Kim Kwangdon, Lee Kisung, Lee Hakjae, Joo Sungkwan, Kang Jungwon
Department of IT-Convergence, Korea University, Anam-ro 145, Seongbuk-gu, Seoul, South Korea.
Department of Bio-Convergence Engineering, Korea University, Hana B, Anam-ro 145, Seongbuk-gu, Seoul, South Korea.
Jpn J Radiol. 2018 Jan;36(1):59-67. doi: 10.1007/s11604-017-0697-9. Epub 2017 Oct 30.
We aimed to develop a gap-filling algorithm, in particular the filter mask design method of the algorithm, which optimizes the filter to the imaging object by an adaptive and iterative process, rather than by manual means.
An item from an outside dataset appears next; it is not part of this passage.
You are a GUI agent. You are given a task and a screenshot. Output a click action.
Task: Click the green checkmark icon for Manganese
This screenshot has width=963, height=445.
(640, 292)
Two numerical phantoms (Shepp-Logan and Jaszczak) were used for sinogram generation. The algorithm works iteratively, not only on the gap-filling iteration but also on the mask generation, to identify the object-dedicated low frequency area in the DCT-domain that is to be preserved. We redefine the low frequency preserving region of the filter mask at every gap-filling iteration, and the region verges on the property of the original image in the DCT domain.
The previous DCT2 mask for each phantom case had been manually well optimized, and the results show little difference from the reference image and sinogram. We observed little or no difference between the results of the manually optimized DCT2 algorithm and those of the proposed algorithm.
The proposed algorithm works well for various types of scanning object and shows results that compare to those of the manually optimized DCT2 algorithm without perfect or full information of the imaging object.
我们旨在开发一种填补间隙算法,尤其是该算法的滤波掩模设计方法,通过自适应和迭代过程而非手动方式使滤波器针对成像对象进行优化。
使用两个数值体模(Shepp-Logan和Jaszczak)生成正弦图。该算法以迭代方式工作,不仅在填补间隙迭代中,而且在掩模生成中,以识别离散余弦变换(DCT)域中要保留的对象专用低频区域。在每次填补间隙迭代时,我们重新定义滤波掩模的低频保留区域,并且该区域在DCT域中趋近于原始图像的特性。
每个体模案例先前的DCT2掩模已通过手动方式得到良好优化,结果显示与参考图像和正弦图几乎没有差异。我们观察到手动优化的DCT2算法结果与所提出算法的结果之间几乎没有差异。
所提出的算法适用于各种类型的扫描对象,并且在没有成像对象的完整或全部信息的情况下,其结果与手动优化的DCT2算法的结果相当。